= TASK BRIEF =
The response must contain each line of the material that holds "agent".
════════════════
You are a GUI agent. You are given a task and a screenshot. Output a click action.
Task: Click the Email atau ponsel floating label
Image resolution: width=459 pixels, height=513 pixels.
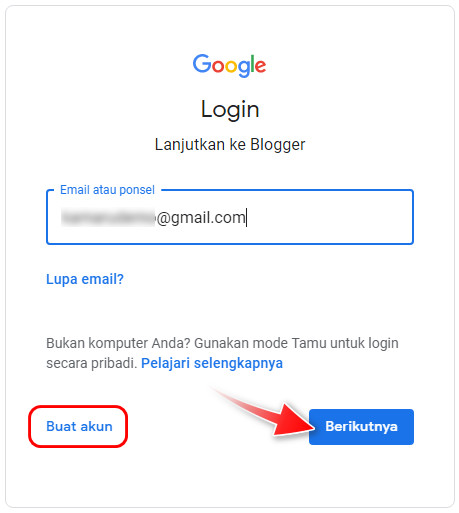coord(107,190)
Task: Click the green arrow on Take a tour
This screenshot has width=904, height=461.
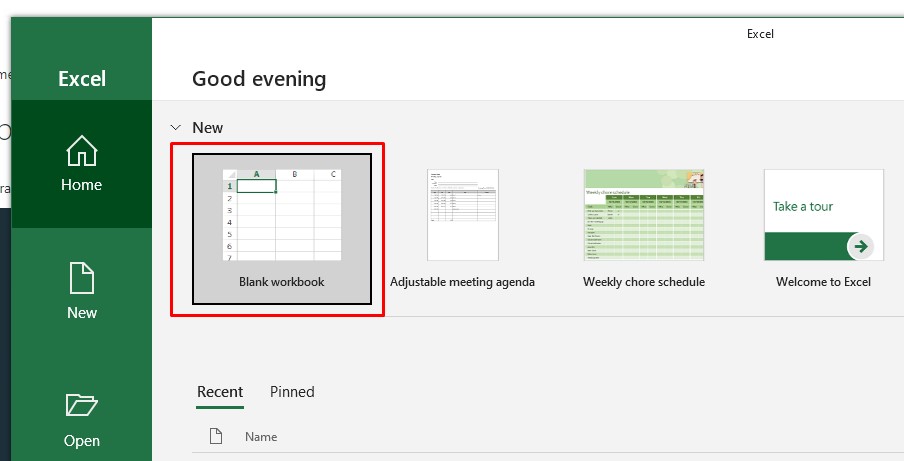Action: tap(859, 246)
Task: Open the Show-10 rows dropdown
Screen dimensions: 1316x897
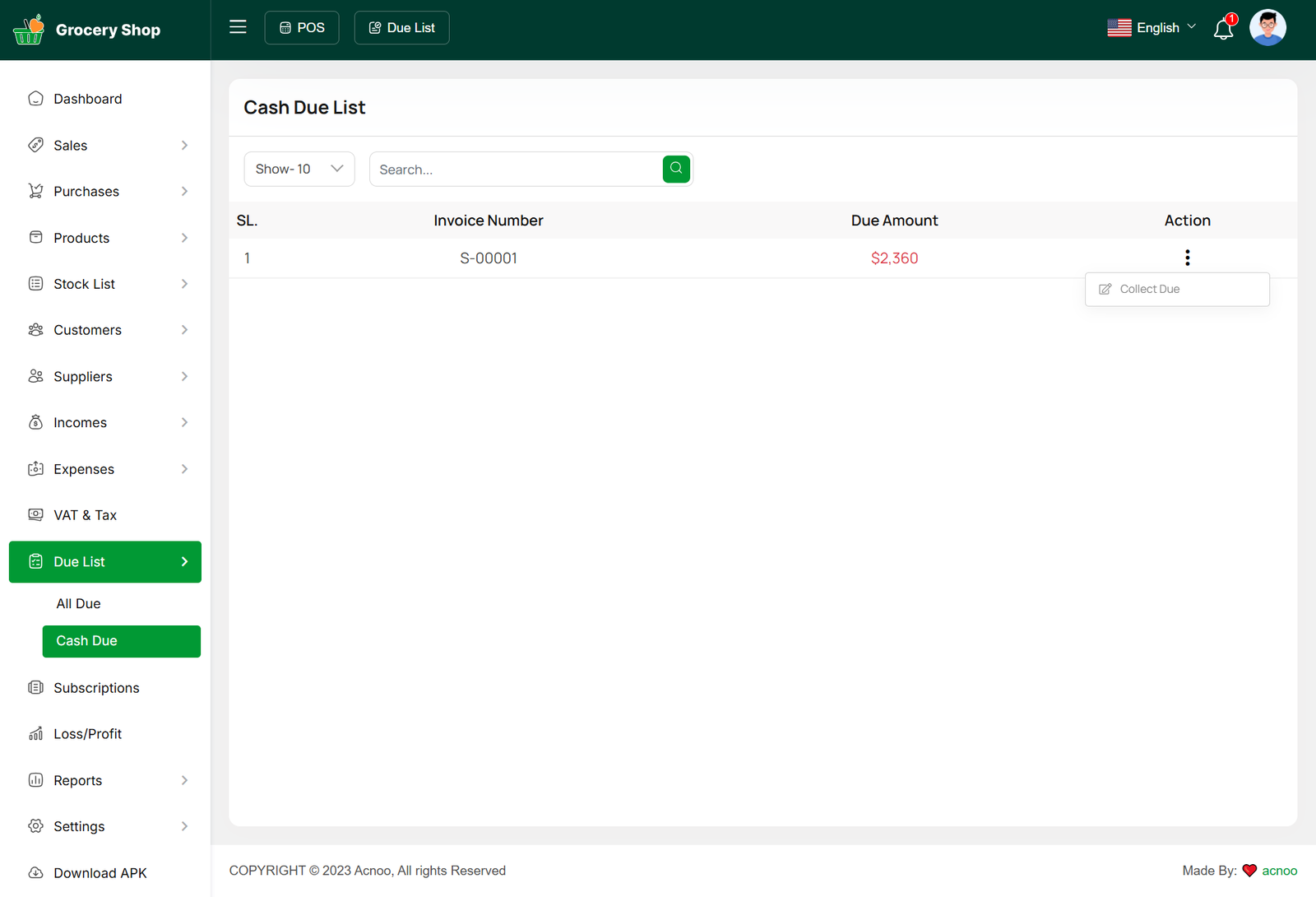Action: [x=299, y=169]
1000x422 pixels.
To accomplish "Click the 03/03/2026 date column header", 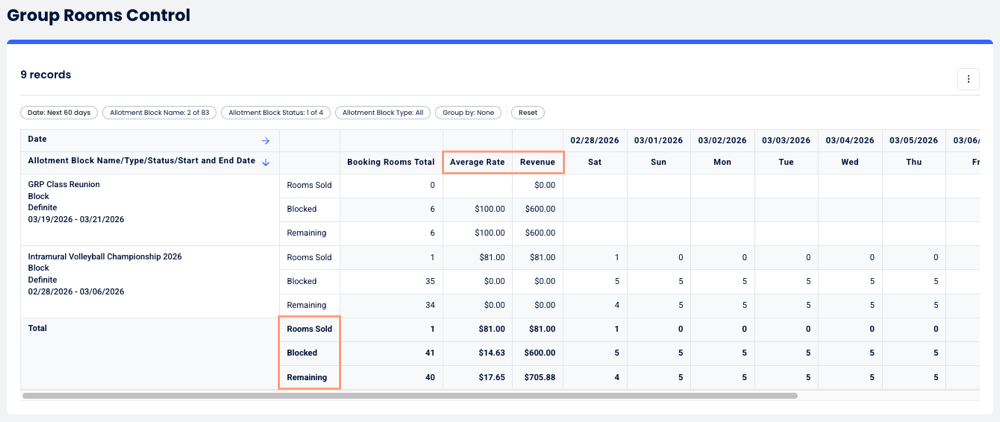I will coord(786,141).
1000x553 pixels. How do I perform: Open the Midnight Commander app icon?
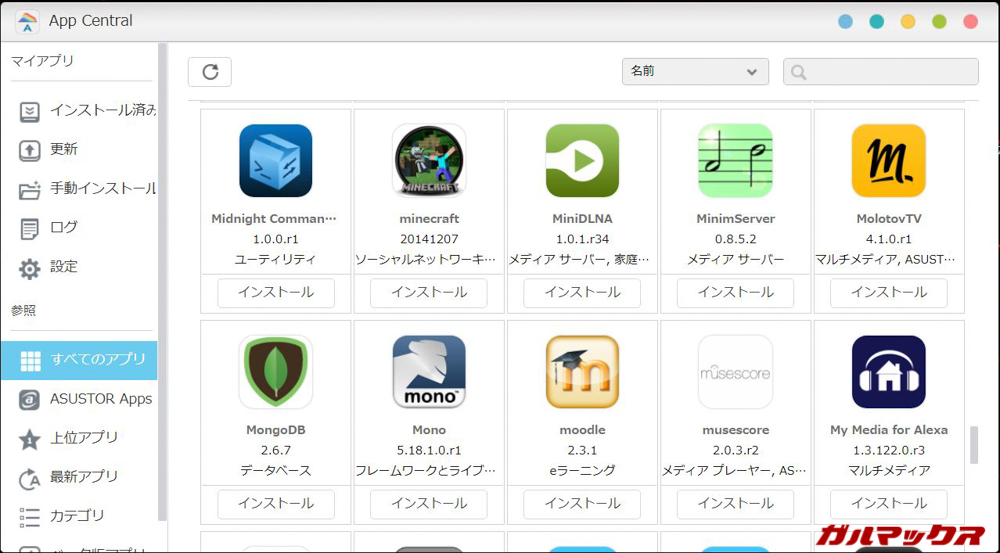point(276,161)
════════════════
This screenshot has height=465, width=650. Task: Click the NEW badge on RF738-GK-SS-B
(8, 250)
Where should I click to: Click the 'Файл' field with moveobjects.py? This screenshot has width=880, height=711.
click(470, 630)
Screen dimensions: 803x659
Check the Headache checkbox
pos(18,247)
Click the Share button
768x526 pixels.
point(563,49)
════════════════
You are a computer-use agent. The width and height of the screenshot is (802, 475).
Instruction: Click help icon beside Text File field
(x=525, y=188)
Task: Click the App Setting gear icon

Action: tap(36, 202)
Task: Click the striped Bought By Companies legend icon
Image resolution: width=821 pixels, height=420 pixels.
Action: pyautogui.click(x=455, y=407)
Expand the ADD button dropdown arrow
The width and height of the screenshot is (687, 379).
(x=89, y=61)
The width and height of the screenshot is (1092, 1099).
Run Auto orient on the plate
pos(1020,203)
════════════════
= RESPONSE TO THIS EXERCISE =
You are a GUI agent. You are given a task and a screenshot. Output a click action.
You are a computer-use agent. The width and height of the screenshot is (802, 475).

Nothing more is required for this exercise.